Zimbabwe’s Fired Deputy Mujuru Says Mugabe Party Ignoring Crisis

Joice Mujuru, Zimbabwe’s former vice president who was expelled from the ruling party this month, said the leadership of the organization that’s ruled the nation since independence in 1980 is ignoring an economic crisis.

The size of the economy has halved since President Robert Mugabe started a program of seizing white-owned commercial farms in 2000, slashing export income. Wages for government workers now account for about 88 percent of the budget, according to the finance ministry, while foreign investment is being deterred by a law that says black Zimbabweans are entitled to a stake of as much as 51 percent in any company.

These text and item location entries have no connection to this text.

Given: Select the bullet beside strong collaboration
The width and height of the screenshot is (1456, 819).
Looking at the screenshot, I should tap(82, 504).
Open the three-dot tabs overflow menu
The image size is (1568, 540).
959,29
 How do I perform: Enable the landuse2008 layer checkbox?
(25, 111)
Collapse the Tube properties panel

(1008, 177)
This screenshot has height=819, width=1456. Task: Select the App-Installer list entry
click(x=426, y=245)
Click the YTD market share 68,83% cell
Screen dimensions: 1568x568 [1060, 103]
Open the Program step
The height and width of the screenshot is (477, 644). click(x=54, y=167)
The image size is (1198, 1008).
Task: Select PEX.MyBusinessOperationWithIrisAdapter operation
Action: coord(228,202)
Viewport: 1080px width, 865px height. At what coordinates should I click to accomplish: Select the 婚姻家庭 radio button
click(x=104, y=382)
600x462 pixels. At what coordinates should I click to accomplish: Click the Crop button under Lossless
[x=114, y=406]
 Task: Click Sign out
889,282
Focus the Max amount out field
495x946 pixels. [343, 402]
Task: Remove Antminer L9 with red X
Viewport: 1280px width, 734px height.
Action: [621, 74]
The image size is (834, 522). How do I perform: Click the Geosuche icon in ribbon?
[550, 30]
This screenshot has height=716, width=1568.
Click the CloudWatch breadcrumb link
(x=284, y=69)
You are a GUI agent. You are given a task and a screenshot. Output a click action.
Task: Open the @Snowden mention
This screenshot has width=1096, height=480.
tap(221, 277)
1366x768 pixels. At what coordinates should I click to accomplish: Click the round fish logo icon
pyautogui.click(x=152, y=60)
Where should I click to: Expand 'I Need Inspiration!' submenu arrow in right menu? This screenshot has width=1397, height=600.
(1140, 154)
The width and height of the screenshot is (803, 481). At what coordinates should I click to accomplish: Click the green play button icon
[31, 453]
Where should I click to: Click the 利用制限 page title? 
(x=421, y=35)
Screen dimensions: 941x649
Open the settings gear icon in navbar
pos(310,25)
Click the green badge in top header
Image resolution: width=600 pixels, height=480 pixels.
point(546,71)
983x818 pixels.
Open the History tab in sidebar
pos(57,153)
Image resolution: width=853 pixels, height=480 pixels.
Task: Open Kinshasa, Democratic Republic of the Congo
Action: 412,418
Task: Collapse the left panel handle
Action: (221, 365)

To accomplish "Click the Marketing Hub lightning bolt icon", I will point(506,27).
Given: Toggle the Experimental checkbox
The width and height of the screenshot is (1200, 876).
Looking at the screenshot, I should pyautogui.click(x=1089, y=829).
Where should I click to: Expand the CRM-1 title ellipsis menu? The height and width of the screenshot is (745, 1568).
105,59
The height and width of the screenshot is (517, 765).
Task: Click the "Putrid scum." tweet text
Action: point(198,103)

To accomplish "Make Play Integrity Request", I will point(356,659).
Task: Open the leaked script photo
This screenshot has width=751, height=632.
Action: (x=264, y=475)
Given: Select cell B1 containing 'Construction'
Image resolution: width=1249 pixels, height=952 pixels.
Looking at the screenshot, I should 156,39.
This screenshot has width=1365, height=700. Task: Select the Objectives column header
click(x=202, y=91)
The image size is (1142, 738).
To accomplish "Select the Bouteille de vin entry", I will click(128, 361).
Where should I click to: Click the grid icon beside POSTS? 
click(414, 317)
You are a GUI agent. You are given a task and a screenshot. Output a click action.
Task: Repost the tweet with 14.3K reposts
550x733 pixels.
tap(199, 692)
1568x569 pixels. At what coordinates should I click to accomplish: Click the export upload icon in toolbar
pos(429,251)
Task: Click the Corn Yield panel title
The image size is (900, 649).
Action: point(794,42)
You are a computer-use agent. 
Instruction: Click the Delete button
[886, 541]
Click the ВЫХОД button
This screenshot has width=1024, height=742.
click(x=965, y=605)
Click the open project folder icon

“Given the prevailing economic hardships, the looming food crisis and declining inflows to the fiscus, the Politburo’s silence on these matters is deafening,” Mujuru told reporters in the capital, Harare, Thursday, referring to the decision-making body of the ruling Zimbabwe African National Union-Patriotic Front.

Mujuru, who served in Mugabe’s first cabinet and became vice president in 2004, was stripped of her position in government in December when she was accused of trying to unseat Mugabe. She denied the allegations and said on Thursday that she refused to accept her expulsion from the party.

The 59-year-old fought in the liberation war against a whites-only government prior to 1980 and is the widow of Solomon Mujuru, who led Mugabe’s liberation forces and later commanded the Zimbabwean army.

Mugabe’s administration is waging a “relentless, unsubstantiated, malicious and hateful campaign” against her, she said.